Blind item: which Biglaw firm, when faced with a lawyer deponent from a small shop who was clearly mentally unstable, chose to do nothing, ignoring its reporting obligations?

I mention the above anecdotes because they are all true, and because they all include reportable ethical breaches. When we were inducted into the Second Department in Brooklyn, and in ethics class, our reporting obligations were hammered into us — yet, nothing is ever done. Why?

I am not one for ruining careers, or lives, because of indiscretions. But, all of the stories above indicate something “very wrong here.” And we wonder to each other why the profession gets such a bad rap. I believe that one reason is we don’t do enough to eradicate the bad seeds, and are terrified of notifying the reporting authorities about lawyers who might really be in trouble. Things are taken care of hush hush, people are paid off, and things continue on as before.
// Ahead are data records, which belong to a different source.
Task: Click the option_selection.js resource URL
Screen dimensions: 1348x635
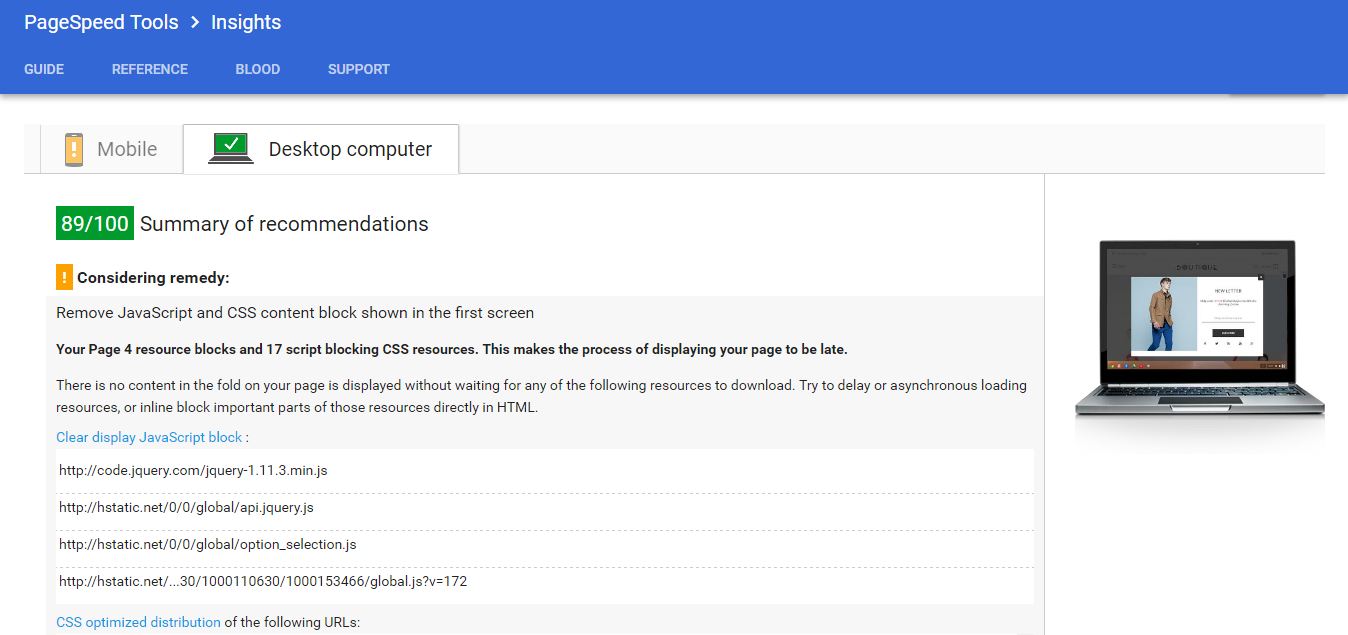Action: pos(208,544)
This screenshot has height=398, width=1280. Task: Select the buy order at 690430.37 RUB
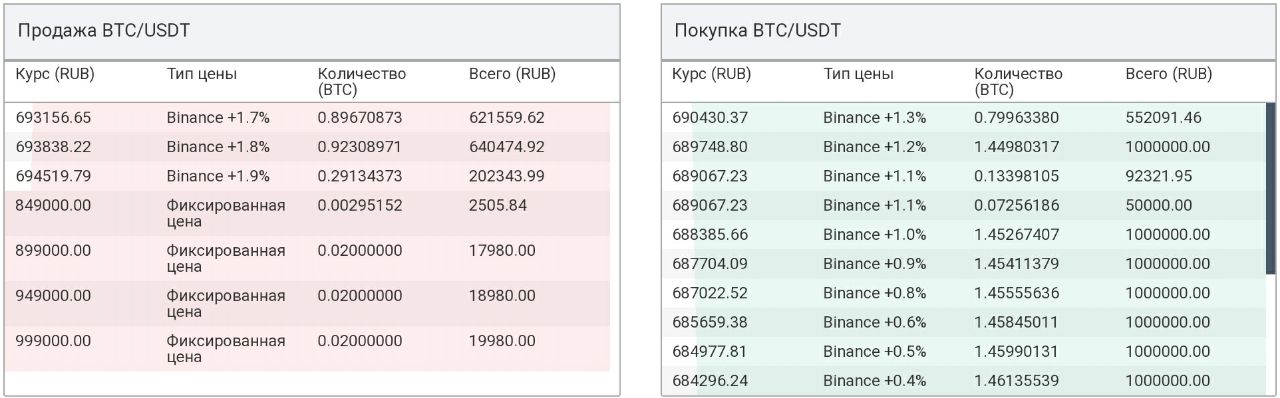[x=963, y=117]
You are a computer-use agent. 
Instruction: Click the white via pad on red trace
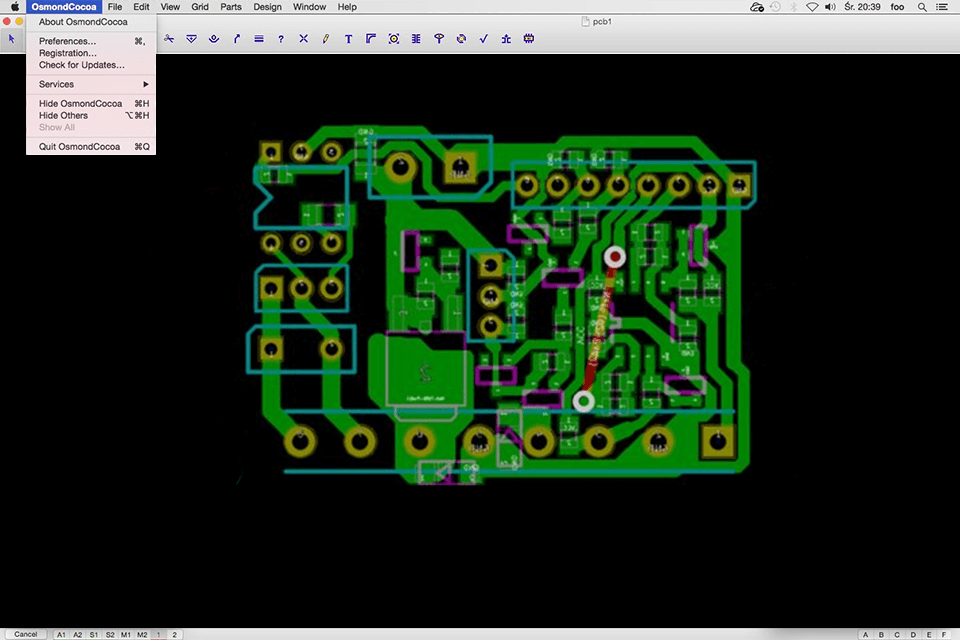click(x=615, y=257)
The substance abuser is sent to rehab on the firm’s dime to avoid publicity, the lawyer with mental health issues is ignored because she might sue. And so goes our system.

Believe me, the stories above are true, and colleagues close enough to me will know immediately about whom I am speaking. And that goes to the crux of the matter. Everybody knows! We all “know” and yet, we allow the behavior to continue. The sexual harasser down the hall gets a pass because of his tenure, until he actually forcibly touches or propositions a female associate with enough moxie to say something. She gets enough money to retire early, and the harasser quietly retires. It’s utterly ridiculous!
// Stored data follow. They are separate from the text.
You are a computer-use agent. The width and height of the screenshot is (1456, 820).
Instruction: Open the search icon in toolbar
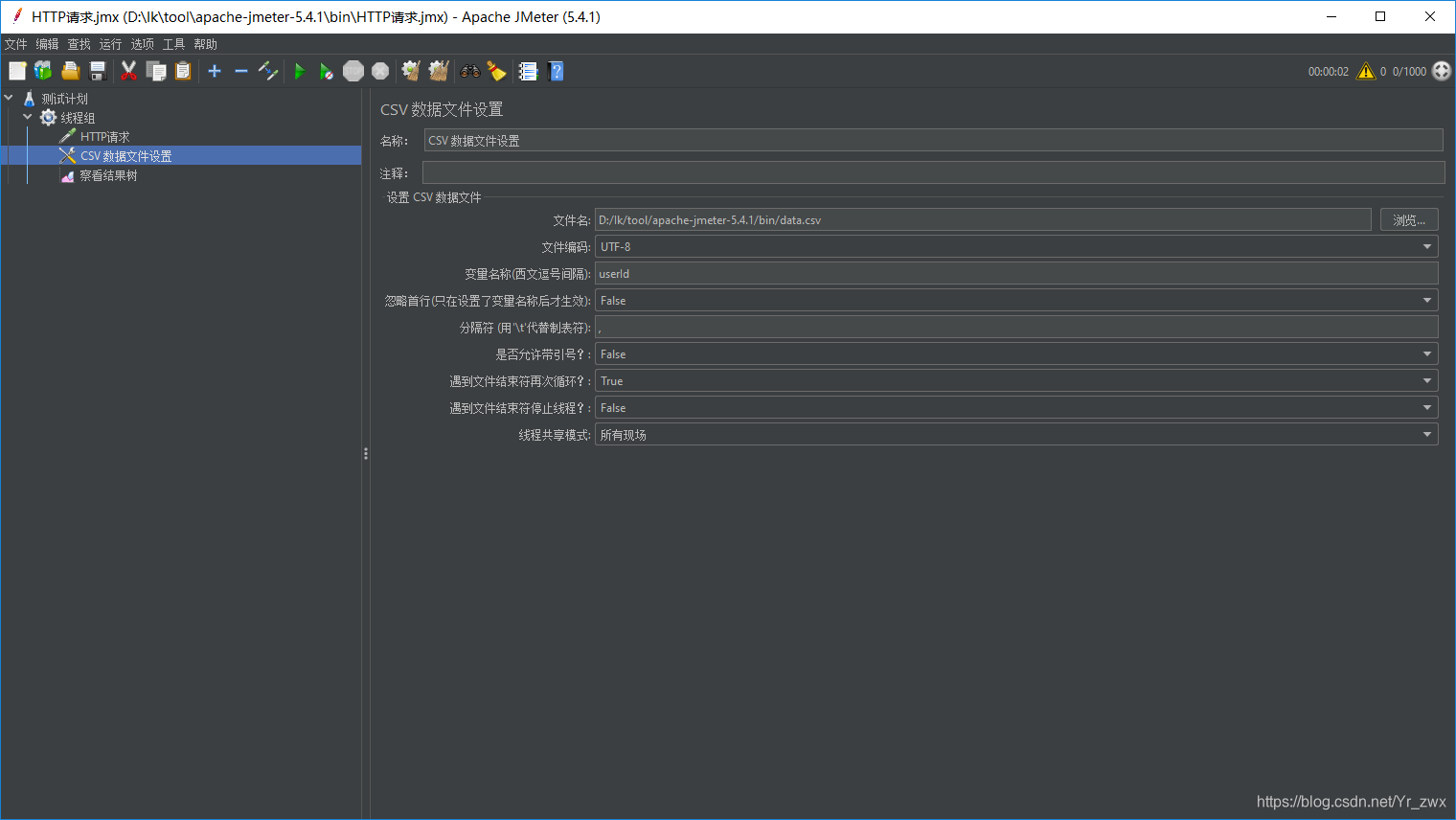tap(468, 70)
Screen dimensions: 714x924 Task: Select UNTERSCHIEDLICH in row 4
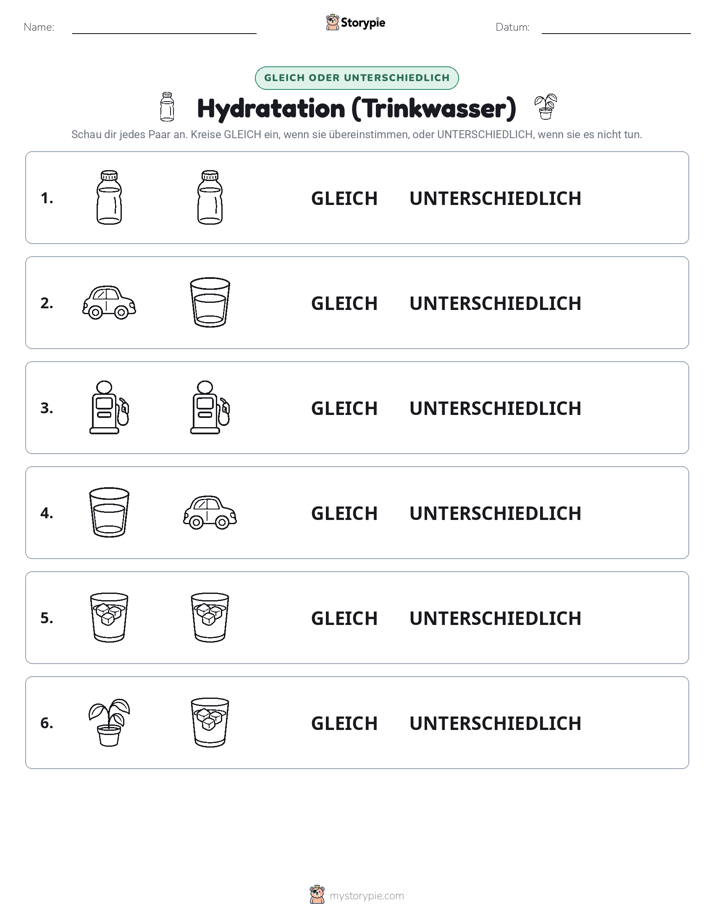[495, 513]
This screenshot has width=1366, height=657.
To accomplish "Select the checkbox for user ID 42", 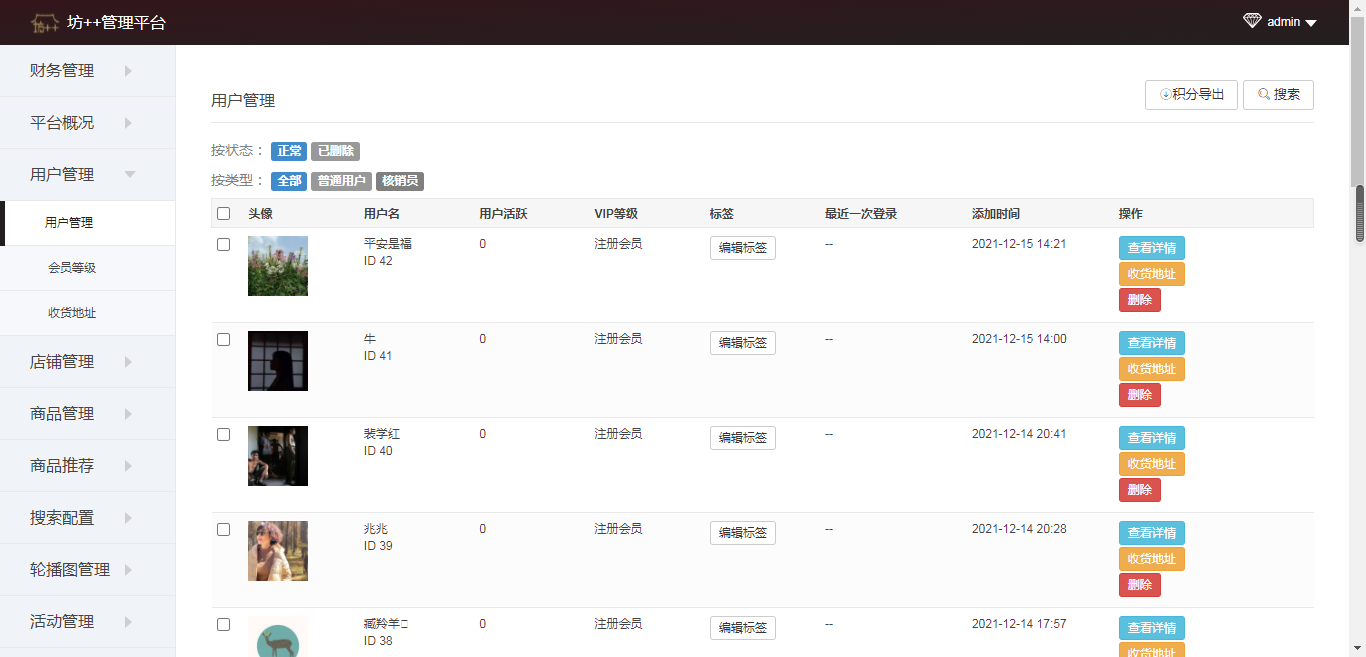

The profession has noble underpinnings and a seamy underbelly. (See what I did there?) And I will be the first to admit that I said nothing out of fear. Fear for my career, for my family’s well-being, and so on. “Hey, they’re paying me six figures, who am I to rock the boat?” In fact, it could be argued to be cowardly of me to write of these ethics issues so far after the fact. Point taken; none of these folks are in a position to “hurt” me, they probably won’t read this post, and they might not even recognize themselves if they do. And if someone does inform them, so what? Shame on them for abusing young lawyers, and shame on the young lawyers for not following through on what they know to be correct ethical steps.

The fey partner should have been blown in when the associate realized what was going on. If nothing happened internally, well, that’s what Grievance Committees are for. And believe me, when you get an inquiry from the Grievance Committee, it stops you cold. A former brother-in-law reported me in for the heinous act of taking sides in an ugly divorce. The issue was promptly thrown out, but I’ll never forget opening that letter.

The second attorney needs real help. She is not necessarily a malicious person, but she is unhinged. No, I am not a psychologist, but trust me when I say she needs help. The reasons for her instability are not important, her instability is what matters. The overarching point is this: by doing nothing, I became complicit in these ethical issues. They became my issues, instead of the issues of others. And I live with that guilt.

It is interesting that in my current role in-house, I would not hesitate to stop unethical behavior, by a fellow attorney or someone in the field. Maybe I have matured, or maybe I just don’t care about personal ramifications anymore. “If you see something say something” is a joke to subway riders in NYC. But ethical obligations, especially obligations that can assist a colleague in need, should be heeded, for the sake of the attorney, and for the sake of the profession.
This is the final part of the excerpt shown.